Here's what I'm aiming at; I'm a fairly new mandolin player (ex-fiddler) with shortish, fat fingers, and I have a heck of a time fretting, particularly with chords. I was just wondering of a radiused board would help me?

----------


## Mandocarver

I'm sure other's will disagree, but I was told that radiussed fingerboards are more helpful to people with large hands and long fingers. This at least fits my experience -I have small hands and have found chords easier on a flat board. I should think that the difficulties with fretting chords comes from the fact that as an ex-fiddler, it is simply such a new activity for the OP.

----------


## polkat

Well, I gave the wrong impression somehow. My fingers are short, stubby and fat, but my hands are big!
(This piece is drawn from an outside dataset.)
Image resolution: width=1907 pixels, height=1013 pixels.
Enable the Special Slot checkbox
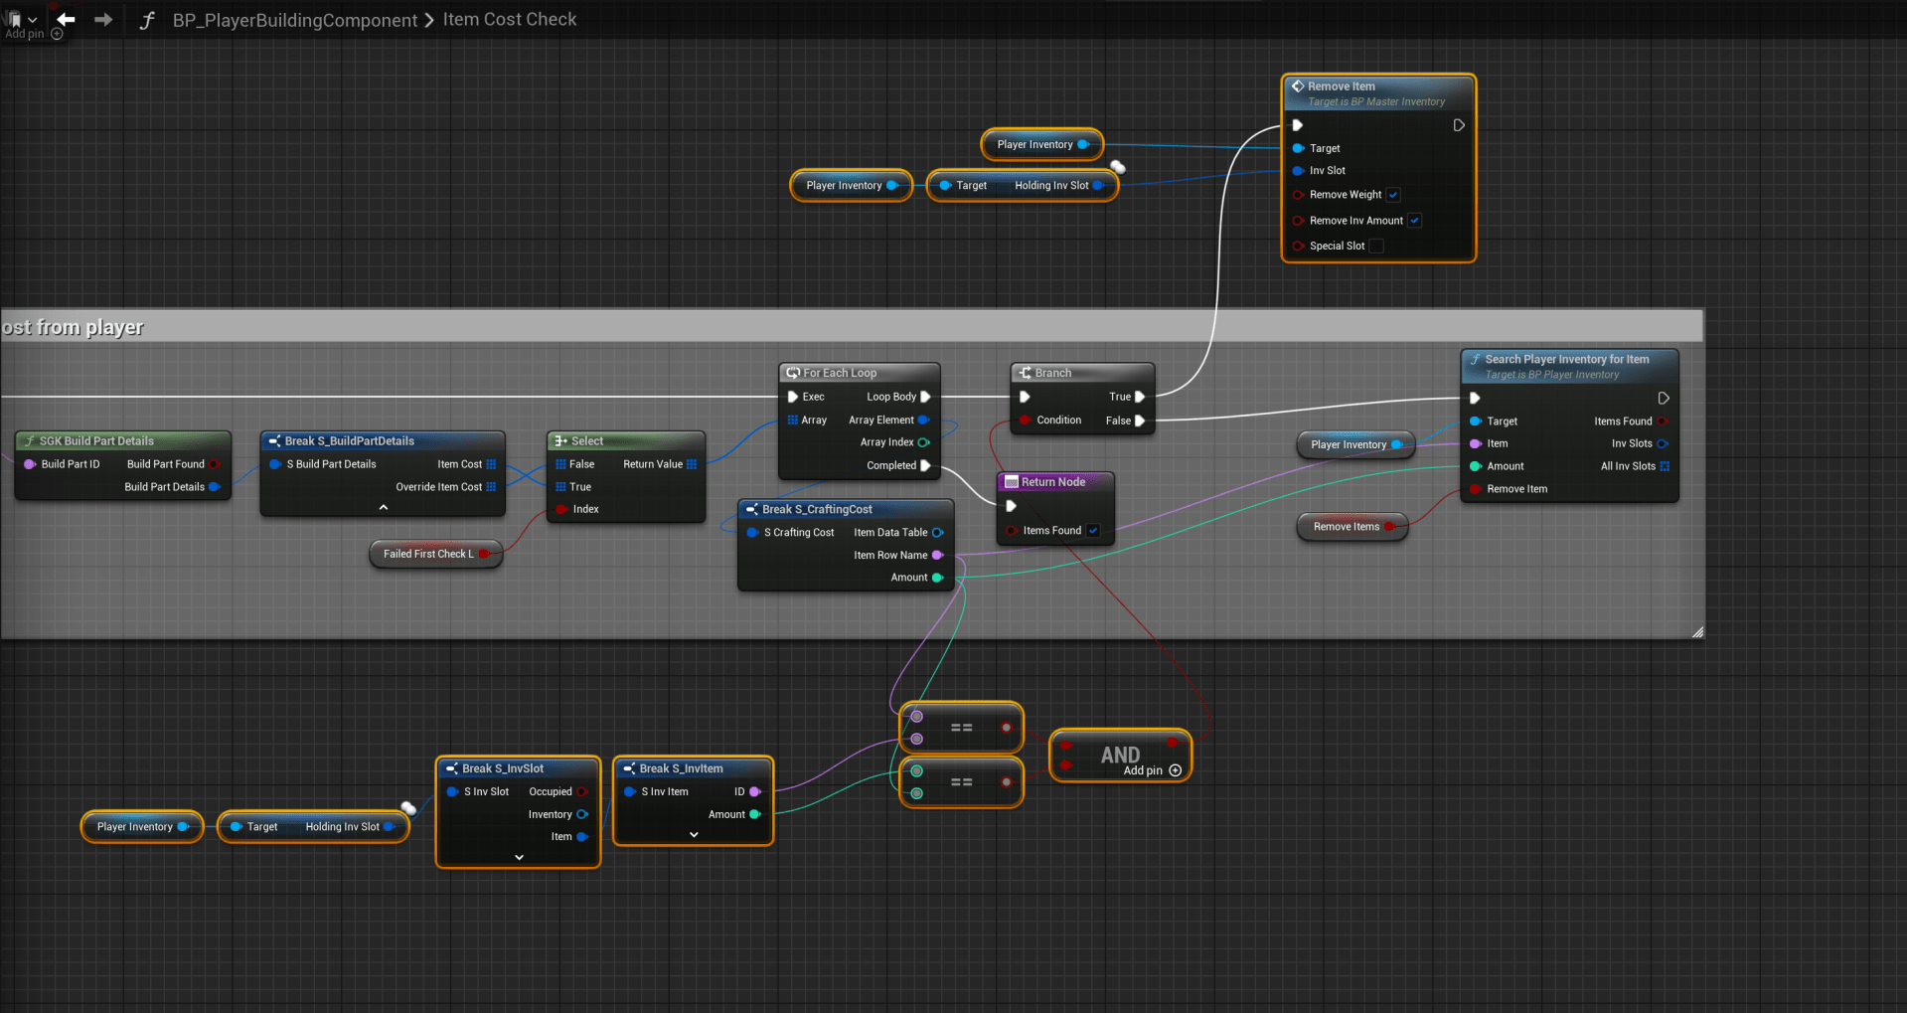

If I try to play a chord where two fingers sit next to each other on side by side strings, it feels like there's no room for both, and the resulting sound is, well, not yet worth mentioning. I was thinking that perhaps a radiused (and maybe slightly wider?) fingerboard might help. I also played guitar, and had no problem with this.

----------


## Phil Goodson

> ... If I try to play a chord where two fingers sit next to each other on side by side strings, it feels like there's no room for both, ....


Lots of us use a single fingertip to cover 4 strings in this situation.  Conditions vary.
Time is also likely to help.  I started out liking a wider fingerboard because of this.  Now, after a few years, the narrow board is okay too.  (I do like a little radius on my boards.)

----------


## Shelagh Moore

I have one with a very narrow neck and flat fingerboard and another with a wider neck and radiused fingerboard and happily use both although I find the wider, radiused one more comfortable for extended periods of playing. I have large hands and wide longish fingers. So I think like others it's down more to personal preference than anything else.

----------


## Rob Gerety

I'm basically the same as the OP.  Came from acoustic guitar.  Perceived the same issues - still do to some extent.  I think this is all about technique, not so much equipment.  Over time I have adapted and the problems/issues have diminished. You develop little tricks to deal with the issues.  I am reminded of the excellent local fiddler, Rodney Miller, who has huge hands and plays a tiny little fiddle board with great skill, and Muriel Anderson who has tiny hands and plays a two inch wide flat classical guitar board.

----------


## Mike Snyder

My mandolin has a very narrow nut and fingerboard. I had it radiused when the original frets were replaced with ones of medium width.
The radius is 10 1/2 inch. All of this incidental info on us and our instruments isn't going to be much use to the OP. Play as many mandolins as is possible. Determine what works for you and what does not. That is what I did. I like a radius. Seems to play better for me.

----------


## EdHanrahan

FWIW, there's a bit of interplay between radius and fingerboard width.  A radiused board seems to be wider because the non-fretted strings are in a slightly lower plane and are "ducking out of the way" of the fretting fingers; thus, the radiused board acts as if it's wider than it measures.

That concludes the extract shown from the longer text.